• EXERCISE DETAILS: Convert the rows below, starting at the one that contains "Click 收藏 under 宇宙第一林三岁 post" and ending at the one that contains "pyautogui.click(x=124, y=110)", into a Markdown table with the columns No. and Text, numbering each row and omitting blank lines.

• SUPPLIED ENTRIES:
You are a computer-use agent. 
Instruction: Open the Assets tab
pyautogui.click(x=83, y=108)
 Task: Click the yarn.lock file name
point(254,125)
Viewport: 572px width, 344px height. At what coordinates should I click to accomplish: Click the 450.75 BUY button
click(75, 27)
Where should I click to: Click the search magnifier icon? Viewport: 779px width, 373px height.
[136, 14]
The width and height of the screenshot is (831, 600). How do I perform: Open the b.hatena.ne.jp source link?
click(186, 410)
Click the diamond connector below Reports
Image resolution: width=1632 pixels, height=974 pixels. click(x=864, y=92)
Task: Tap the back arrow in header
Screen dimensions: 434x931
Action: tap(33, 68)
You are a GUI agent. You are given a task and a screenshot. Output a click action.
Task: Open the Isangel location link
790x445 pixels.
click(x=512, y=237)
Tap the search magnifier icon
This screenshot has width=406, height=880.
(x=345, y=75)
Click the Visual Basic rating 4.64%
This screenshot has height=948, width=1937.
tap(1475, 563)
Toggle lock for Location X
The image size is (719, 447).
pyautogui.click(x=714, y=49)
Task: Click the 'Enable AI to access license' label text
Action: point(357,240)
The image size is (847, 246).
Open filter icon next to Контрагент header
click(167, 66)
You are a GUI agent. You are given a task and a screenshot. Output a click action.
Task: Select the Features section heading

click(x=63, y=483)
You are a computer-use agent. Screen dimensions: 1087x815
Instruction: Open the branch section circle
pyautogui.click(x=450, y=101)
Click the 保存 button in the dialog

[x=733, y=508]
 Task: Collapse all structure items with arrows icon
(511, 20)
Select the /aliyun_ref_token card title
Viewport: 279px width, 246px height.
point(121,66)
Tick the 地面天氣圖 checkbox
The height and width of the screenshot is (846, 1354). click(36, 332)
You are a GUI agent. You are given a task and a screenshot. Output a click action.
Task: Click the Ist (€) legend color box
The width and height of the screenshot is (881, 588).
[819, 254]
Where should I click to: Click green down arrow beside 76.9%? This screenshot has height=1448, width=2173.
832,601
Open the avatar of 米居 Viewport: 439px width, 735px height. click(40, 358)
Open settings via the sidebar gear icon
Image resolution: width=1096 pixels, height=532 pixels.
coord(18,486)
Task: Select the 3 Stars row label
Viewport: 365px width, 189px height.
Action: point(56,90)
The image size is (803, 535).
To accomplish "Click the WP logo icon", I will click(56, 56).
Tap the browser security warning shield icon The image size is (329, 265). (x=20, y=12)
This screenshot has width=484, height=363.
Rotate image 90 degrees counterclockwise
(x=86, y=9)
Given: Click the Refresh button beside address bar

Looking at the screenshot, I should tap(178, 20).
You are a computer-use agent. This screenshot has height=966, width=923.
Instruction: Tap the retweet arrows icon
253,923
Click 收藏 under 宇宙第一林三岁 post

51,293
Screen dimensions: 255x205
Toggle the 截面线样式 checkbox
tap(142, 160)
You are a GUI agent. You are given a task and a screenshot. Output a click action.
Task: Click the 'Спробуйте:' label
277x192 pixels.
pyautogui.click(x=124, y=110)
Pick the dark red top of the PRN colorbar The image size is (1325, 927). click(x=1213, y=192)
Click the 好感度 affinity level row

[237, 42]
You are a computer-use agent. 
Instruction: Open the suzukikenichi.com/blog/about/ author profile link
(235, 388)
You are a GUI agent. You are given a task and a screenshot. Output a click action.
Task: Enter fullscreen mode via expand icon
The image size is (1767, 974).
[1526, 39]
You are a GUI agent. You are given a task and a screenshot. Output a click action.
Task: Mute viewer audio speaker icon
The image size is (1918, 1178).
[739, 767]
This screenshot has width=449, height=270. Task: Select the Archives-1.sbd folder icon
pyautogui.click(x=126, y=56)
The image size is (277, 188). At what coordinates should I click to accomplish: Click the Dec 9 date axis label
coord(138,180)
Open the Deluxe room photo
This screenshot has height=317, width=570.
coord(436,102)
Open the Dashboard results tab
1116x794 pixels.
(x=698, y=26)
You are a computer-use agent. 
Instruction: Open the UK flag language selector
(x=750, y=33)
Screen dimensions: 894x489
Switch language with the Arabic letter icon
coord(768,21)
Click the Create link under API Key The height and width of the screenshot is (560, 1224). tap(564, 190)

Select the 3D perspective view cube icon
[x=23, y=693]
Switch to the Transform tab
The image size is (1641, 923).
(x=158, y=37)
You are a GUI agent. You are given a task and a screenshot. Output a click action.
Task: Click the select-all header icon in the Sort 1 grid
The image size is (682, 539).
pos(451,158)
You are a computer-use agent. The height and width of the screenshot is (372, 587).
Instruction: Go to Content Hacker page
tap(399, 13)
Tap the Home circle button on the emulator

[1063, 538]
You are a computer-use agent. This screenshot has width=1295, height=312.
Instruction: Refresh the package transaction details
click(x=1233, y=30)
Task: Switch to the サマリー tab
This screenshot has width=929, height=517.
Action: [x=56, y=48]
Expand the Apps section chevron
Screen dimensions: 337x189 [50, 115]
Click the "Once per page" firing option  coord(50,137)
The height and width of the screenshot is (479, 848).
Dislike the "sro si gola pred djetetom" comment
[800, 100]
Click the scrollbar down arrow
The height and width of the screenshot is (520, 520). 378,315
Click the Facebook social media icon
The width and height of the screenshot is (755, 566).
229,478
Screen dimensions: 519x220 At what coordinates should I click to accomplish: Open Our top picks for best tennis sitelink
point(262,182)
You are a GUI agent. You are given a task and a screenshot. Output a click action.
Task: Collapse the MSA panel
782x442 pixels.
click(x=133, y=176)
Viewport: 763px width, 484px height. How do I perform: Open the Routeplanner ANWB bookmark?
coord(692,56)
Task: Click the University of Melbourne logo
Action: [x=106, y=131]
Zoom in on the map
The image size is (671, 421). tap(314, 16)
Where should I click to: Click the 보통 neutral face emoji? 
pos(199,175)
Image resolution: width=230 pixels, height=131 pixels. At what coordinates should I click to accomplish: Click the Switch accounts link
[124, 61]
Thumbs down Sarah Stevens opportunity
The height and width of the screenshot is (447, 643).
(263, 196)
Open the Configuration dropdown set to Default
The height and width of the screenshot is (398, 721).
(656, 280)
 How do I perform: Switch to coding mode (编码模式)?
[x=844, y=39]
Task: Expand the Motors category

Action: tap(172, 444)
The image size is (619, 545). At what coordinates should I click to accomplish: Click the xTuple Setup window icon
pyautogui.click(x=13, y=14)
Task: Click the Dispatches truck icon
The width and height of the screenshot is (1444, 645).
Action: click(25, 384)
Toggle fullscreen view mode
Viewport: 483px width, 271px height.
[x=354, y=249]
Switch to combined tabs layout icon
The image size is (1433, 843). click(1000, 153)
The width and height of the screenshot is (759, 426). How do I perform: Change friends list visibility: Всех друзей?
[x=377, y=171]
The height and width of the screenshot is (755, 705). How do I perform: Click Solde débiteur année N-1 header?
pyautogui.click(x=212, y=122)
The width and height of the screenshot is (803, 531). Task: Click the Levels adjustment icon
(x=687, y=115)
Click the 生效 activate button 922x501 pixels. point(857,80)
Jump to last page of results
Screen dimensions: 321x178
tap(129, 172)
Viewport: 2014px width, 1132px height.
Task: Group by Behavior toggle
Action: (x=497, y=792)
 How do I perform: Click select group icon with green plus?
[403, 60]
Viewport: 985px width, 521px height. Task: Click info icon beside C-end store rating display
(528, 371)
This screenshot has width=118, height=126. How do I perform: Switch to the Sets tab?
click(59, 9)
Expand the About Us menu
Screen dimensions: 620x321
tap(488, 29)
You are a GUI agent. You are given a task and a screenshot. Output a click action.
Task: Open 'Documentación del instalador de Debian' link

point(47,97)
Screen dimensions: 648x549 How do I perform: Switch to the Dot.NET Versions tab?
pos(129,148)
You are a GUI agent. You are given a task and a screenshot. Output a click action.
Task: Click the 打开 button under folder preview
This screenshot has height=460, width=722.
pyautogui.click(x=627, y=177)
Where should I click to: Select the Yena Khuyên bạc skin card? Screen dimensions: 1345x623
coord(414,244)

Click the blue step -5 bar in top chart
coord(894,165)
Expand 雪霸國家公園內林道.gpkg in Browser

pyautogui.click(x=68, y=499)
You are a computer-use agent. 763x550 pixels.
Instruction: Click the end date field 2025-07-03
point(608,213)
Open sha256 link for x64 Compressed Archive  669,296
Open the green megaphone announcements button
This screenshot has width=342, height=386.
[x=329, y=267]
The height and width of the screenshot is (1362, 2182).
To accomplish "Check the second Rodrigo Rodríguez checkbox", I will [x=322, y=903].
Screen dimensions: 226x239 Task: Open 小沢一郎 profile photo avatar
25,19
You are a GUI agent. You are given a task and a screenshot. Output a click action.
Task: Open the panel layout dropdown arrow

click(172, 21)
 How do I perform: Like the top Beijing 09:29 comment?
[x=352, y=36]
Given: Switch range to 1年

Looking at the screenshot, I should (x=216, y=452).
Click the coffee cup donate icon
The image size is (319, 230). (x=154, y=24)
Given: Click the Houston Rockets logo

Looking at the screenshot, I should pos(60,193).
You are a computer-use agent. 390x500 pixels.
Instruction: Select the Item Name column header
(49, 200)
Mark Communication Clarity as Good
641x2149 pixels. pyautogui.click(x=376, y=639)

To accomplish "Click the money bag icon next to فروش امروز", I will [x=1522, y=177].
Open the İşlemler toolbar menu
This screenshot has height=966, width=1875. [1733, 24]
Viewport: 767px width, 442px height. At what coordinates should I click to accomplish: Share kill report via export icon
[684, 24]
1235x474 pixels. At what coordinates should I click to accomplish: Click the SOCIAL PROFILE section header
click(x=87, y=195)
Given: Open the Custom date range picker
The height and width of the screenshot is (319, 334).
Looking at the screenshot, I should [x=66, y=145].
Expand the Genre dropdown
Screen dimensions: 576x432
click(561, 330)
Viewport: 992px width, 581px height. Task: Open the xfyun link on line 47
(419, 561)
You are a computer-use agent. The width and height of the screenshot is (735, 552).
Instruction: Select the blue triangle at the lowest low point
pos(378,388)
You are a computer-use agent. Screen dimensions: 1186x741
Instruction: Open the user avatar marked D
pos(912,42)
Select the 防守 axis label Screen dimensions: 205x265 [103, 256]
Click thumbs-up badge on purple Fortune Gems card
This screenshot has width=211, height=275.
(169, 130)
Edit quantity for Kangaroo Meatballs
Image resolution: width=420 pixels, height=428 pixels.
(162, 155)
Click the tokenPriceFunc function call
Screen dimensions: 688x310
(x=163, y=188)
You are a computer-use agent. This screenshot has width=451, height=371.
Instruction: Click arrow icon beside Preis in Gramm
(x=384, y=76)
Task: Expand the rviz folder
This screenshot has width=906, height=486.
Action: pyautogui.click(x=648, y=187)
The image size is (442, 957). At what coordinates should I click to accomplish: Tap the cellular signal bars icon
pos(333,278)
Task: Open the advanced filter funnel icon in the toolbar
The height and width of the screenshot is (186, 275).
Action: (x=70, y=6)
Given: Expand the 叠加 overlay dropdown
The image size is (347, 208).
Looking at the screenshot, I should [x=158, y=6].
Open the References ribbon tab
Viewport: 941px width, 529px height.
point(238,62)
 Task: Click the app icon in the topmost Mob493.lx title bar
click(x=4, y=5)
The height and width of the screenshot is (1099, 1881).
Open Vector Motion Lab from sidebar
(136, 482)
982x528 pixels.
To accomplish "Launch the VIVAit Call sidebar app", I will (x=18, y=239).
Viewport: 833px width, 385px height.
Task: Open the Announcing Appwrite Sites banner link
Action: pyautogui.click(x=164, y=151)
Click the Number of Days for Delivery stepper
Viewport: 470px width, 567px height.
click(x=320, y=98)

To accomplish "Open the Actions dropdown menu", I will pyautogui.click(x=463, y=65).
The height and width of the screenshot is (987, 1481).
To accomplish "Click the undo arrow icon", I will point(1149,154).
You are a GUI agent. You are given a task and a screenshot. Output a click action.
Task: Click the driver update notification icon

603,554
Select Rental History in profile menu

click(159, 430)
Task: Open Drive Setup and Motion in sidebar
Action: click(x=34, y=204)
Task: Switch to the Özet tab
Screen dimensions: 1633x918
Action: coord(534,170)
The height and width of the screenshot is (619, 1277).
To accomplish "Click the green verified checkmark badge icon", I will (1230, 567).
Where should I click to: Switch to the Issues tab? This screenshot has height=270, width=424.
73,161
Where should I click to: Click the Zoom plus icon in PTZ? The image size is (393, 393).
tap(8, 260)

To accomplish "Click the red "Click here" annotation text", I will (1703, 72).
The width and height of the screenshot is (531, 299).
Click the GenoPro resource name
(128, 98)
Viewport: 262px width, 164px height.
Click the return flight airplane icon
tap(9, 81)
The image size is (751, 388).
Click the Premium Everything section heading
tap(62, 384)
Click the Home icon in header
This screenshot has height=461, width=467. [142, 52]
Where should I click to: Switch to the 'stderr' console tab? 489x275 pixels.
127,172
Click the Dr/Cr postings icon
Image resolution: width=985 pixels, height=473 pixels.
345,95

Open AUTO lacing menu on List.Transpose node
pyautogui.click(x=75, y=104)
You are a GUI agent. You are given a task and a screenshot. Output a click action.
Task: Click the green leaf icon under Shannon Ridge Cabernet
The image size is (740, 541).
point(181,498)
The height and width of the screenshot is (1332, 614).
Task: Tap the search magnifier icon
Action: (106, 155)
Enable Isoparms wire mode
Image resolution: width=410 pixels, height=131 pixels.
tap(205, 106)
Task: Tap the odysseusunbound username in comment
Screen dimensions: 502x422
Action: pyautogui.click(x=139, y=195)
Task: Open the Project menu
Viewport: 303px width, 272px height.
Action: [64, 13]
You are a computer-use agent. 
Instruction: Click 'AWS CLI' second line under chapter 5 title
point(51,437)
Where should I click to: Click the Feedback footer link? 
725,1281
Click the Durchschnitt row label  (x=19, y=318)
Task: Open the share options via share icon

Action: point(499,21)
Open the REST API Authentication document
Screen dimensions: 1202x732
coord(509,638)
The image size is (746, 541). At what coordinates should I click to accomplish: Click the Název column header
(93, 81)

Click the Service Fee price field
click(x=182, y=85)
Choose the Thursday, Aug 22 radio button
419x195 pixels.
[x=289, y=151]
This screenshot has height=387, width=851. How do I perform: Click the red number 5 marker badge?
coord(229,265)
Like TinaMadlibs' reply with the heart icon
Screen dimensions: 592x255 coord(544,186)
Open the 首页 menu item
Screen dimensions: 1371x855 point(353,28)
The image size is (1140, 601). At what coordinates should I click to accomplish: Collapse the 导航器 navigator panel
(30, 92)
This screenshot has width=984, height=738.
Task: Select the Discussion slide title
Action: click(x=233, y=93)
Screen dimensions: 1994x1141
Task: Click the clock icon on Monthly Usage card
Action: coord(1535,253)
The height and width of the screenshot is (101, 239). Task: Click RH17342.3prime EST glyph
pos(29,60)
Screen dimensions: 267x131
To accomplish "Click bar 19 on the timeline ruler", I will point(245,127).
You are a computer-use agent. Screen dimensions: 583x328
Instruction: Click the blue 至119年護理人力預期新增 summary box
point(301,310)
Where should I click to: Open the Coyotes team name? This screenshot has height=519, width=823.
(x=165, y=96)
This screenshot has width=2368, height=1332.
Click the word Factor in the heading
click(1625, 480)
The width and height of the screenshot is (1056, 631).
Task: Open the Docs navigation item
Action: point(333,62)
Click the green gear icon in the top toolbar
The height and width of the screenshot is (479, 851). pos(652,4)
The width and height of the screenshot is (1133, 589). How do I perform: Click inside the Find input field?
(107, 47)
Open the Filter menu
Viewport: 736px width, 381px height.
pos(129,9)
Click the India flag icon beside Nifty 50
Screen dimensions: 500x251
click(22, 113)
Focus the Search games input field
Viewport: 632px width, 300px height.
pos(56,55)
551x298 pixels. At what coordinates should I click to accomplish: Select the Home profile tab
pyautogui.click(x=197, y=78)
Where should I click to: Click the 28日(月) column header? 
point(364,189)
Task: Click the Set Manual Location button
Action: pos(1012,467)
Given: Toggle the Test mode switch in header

• TASK ANSWER:
| No. | Text |
|---|---|
| 1 | Click 收藏 under 宇宙第一林三岁 post |
| 2 | 51,293 |
| 3 | Screen dimensions: 255x205 |
| 4 | Toggle the 截面线样式 checkbox |
| 5 | tap(142, 160) |
| 6 | You are a GUI agent. You are given a task and a screenshot. Output a click action. |
| 7 | Task: Click the 'Спробуйте:' label |
| 8 | 277x192 pixels. |
| 9 | pyautogui.click(x=124, y=110) |